Activity: Transcribe the data exactly, stopping after the "Task: Select the High" line.

(Listed records)

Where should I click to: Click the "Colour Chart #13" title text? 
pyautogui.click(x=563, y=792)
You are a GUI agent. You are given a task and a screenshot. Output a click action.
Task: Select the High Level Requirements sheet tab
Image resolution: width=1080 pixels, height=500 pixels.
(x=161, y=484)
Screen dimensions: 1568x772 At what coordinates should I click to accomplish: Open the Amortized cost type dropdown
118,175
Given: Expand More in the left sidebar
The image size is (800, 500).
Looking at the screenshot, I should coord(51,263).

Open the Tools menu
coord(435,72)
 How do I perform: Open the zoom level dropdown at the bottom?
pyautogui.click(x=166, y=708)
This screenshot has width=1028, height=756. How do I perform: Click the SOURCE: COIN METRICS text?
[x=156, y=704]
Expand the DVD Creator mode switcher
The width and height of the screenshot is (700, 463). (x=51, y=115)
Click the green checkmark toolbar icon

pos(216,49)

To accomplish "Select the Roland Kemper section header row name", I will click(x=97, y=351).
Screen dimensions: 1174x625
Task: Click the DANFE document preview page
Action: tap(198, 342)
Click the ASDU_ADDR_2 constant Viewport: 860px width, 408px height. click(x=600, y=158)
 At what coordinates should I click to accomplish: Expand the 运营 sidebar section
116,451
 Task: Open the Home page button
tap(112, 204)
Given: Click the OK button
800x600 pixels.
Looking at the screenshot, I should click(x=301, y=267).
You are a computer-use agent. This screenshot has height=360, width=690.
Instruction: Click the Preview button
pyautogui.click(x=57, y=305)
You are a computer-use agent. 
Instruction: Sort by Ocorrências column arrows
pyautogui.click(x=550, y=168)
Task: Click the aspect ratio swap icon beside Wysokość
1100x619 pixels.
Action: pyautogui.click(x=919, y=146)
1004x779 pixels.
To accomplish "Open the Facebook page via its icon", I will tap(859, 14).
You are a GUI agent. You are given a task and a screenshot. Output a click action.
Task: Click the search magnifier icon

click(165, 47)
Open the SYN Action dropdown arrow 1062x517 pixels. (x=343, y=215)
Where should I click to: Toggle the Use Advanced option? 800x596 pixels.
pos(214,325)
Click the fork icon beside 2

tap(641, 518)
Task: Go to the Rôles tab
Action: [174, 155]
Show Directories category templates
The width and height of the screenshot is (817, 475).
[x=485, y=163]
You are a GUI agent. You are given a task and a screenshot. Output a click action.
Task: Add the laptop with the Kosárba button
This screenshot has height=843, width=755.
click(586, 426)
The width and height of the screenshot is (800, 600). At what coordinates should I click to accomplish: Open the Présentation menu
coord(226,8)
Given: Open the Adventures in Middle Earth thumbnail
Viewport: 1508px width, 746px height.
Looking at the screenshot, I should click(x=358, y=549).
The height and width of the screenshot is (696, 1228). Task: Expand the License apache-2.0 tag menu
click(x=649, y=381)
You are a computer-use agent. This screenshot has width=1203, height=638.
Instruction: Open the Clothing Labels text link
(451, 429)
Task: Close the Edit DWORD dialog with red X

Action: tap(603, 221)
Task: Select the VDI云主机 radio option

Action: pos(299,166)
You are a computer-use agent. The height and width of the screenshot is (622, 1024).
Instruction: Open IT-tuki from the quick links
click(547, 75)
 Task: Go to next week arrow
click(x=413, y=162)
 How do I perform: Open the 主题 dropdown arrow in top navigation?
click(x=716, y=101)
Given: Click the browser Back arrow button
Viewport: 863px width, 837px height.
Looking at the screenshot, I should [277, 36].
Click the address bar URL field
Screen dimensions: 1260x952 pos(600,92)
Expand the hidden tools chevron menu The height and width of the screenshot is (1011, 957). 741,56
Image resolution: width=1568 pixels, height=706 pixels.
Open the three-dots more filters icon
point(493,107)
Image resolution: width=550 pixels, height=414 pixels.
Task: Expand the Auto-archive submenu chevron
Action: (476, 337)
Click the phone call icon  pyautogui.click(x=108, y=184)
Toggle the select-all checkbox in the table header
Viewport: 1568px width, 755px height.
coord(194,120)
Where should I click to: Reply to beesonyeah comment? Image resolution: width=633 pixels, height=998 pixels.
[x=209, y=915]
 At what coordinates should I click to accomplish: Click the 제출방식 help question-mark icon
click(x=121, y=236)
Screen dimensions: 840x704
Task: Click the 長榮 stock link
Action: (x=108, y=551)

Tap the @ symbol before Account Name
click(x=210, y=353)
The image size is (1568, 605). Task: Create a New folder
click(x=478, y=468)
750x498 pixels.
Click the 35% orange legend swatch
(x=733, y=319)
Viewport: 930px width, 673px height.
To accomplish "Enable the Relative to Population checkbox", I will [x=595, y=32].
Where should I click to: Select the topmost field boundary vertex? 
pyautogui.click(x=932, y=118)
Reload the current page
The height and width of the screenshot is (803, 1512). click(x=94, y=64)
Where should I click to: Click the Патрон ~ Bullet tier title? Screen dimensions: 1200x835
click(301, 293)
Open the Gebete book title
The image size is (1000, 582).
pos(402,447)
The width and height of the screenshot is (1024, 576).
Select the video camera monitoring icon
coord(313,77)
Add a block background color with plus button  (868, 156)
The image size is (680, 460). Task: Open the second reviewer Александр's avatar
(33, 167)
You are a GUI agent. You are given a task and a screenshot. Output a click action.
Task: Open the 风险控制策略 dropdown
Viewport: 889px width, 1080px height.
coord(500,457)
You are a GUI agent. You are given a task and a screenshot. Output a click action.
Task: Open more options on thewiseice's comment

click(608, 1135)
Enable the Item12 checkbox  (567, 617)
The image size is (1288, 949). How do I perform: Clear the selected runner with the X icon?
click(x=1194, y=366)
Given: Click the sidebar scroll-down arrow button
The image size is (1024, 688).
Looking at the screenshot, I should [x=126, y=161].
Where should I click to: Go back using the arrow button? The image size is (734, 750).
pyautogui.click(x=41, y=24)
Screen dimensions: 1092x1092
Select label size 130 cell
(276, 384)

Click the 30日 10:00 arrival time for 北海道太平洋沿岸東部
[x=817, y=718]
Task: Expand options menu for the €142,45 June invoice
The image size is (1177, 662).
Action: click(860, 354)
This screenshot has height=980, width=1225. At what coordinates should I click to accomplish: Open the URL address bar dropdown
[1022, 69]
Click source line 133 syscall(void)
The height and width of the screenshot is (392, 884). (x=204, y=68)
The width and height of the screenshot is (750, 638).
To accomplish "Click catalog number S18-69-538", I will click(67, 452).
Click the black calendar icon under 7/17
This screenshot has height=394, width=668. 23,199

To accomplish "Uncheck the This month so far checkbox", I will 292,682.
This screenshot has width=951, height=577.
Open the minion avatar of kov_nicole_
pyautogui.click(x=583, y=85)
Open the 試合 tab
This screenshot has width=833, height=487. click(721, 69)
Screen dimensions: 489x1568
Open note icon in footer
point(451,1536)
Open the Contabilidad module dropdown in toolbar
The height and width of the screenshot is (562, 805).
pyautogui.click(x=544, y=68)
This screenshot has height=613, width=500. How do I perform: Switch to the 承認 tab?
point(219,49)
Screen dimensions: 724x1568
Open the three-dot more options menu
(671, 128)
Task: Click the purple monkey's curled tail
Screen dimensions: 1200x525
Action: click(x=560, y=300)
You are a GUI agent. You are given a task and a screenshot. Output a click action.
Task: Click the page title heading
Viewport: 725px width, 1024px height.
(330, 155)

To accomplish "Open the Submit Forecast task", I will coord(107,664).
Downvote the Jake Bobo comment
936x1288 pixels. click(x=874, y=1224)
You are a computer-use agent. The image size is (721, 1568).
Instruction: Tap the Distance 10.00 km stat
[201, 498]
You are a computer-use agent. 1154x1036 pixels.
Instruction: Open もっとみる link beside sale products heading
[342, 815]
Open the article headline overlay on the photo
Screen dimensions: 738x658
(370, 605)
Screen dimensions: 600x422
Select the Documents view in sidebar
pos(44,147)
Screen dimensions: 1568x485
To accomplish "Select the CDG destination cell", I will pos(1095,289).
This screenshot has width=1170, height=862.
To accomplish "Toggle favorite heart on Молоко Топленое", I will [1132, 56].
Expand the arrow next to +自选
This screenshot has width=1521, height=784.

(End Listed records)

Output for this exercise:
Where should I click to: Click the "Colour Chart #13" title text? 
pyautogui.click(x=563, y=792)
You are a GUI agent. You are given a task and a screenshot. Output a click action.
Task: Select the High Level Requirements sheet tab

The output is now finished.